Exercise prompt: Reproduce, exactly and only, the lines of the data that follows from the one containing "Task: Click the jump-to-page input field" down to the one containing "Viewport: 572px width, 333px height.", without pictures.

Collected data

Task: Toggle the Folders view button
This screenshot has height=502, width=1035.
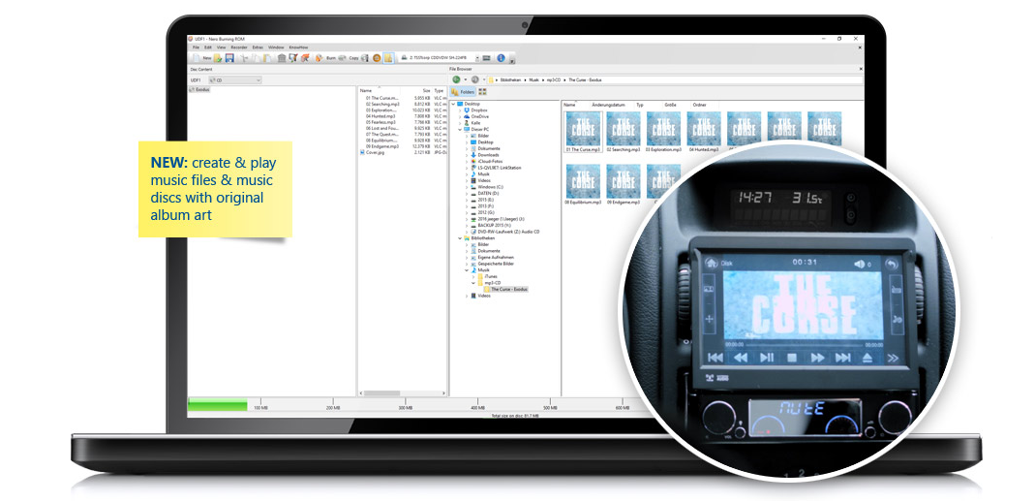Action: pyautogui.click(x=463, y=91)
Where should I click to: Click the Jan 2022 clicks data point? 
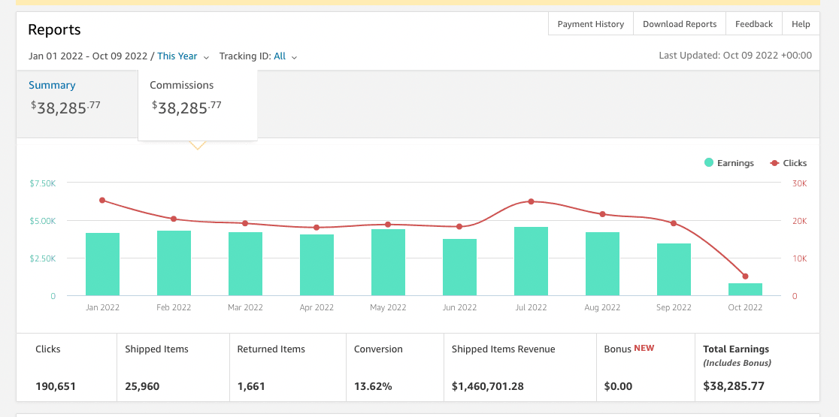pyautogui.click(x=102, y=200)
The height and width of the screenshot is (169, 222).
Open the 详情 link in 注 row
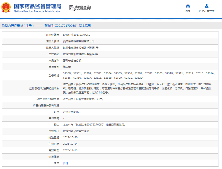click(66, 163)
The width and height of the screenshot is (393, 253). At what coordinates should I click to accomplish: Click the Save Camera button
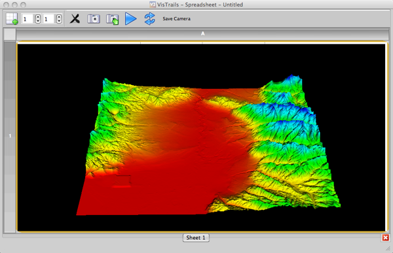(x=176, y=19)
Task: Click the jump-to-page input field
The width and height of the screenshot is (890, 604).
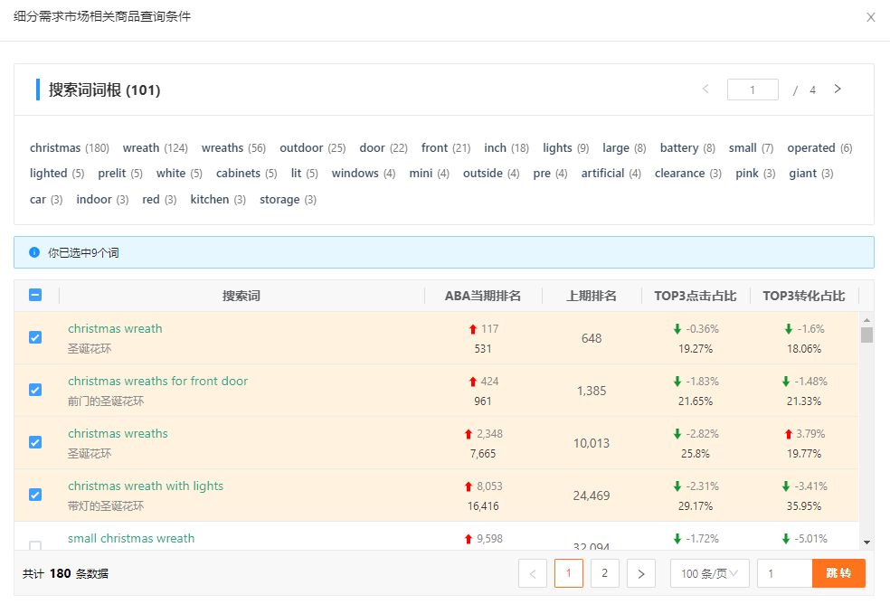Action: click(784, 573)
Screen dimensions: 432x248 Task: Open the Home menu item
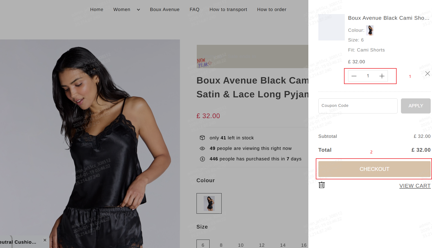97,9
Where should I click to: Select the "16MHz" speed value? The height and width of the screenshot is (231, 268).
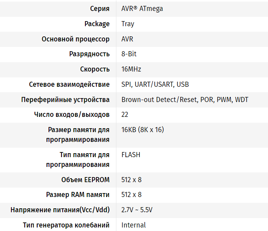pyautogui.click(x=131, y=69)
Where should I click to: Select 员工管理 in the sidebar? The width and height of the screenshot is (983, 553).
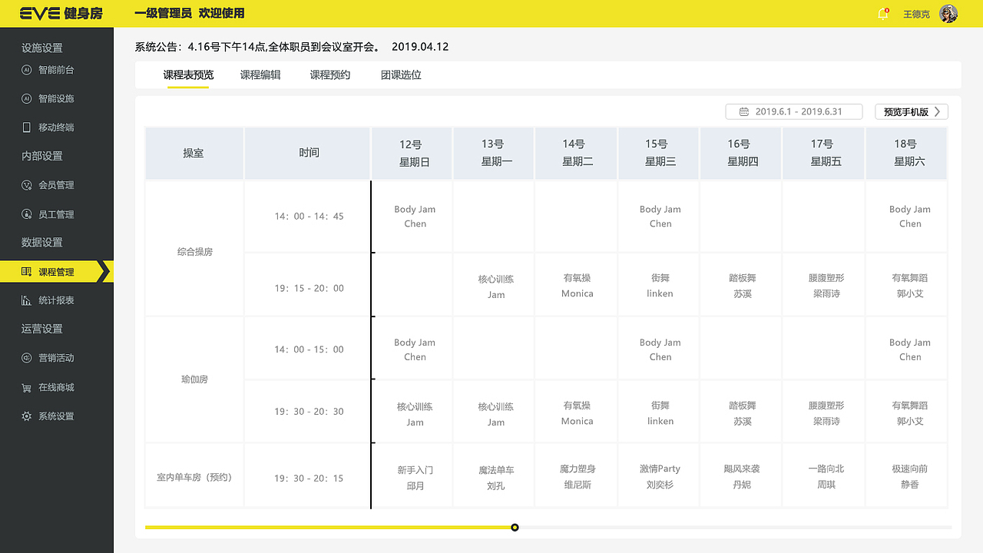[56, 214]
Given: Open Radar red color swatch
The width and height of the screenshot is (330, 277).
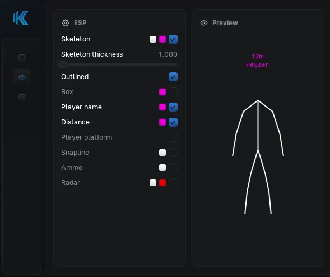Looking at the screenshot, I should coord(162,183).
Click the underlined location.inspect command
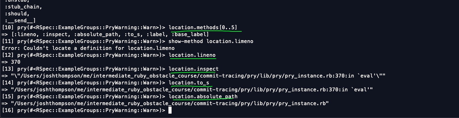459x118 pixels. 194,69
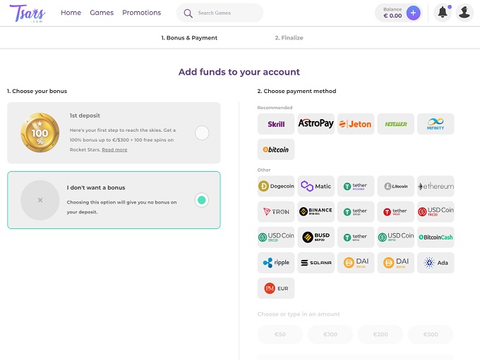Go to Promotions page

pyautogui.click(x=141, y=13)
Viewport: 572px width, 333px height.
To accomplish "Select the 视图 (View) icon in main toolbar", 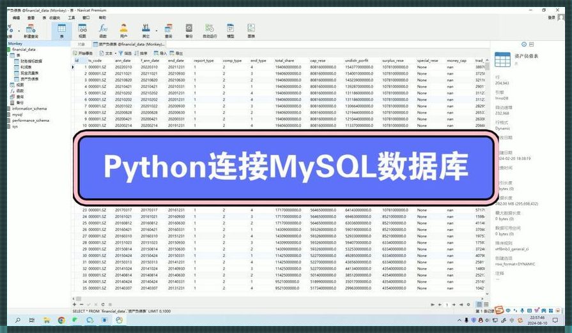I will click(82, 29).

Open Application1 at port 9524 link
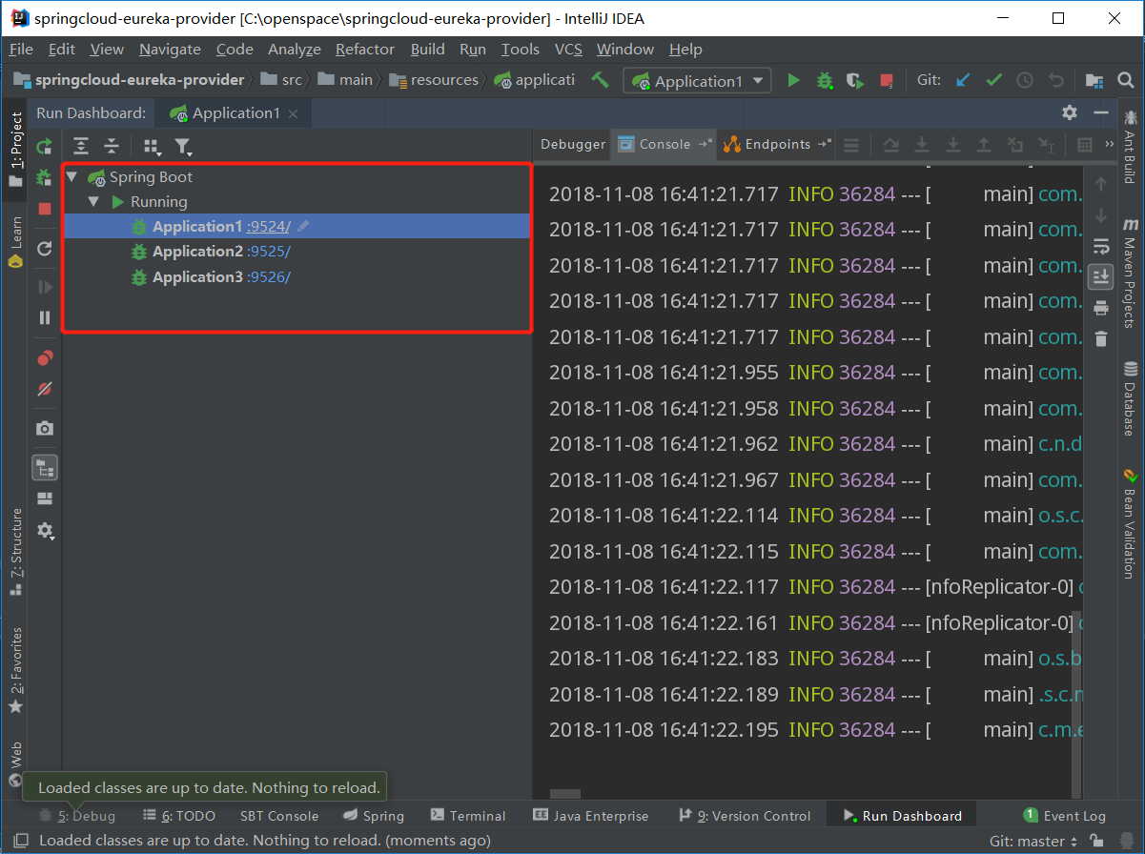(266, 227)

Result:
Task: Click the jump-to-page input field
The width and height of the screenshot is (890, 604).
Action: click(784, 573)
Screen dimensions: 432x248 Task: Open the Home menu item
97,9
Where should I click to: Select the "16MHz" speed value? The height and width of the screenshot is (231, 268).
pyautogui.click(x=131, y=69)
Where should I click to: Select 员工管理 in the sidebar? The width and height of the screenshot is (983, 553).
[56, 214]
Given: Open Radar red color swatch
The width and height of the screenshot is (330, 277).
Looking at the screenshot, I should coord(162,183).
Click the underlined location.inspect command
459x118 pixels. 194,69
Go to Promotions page

pyautogui.click(x=141, y=13)
Viewport: 572px width, 333px height.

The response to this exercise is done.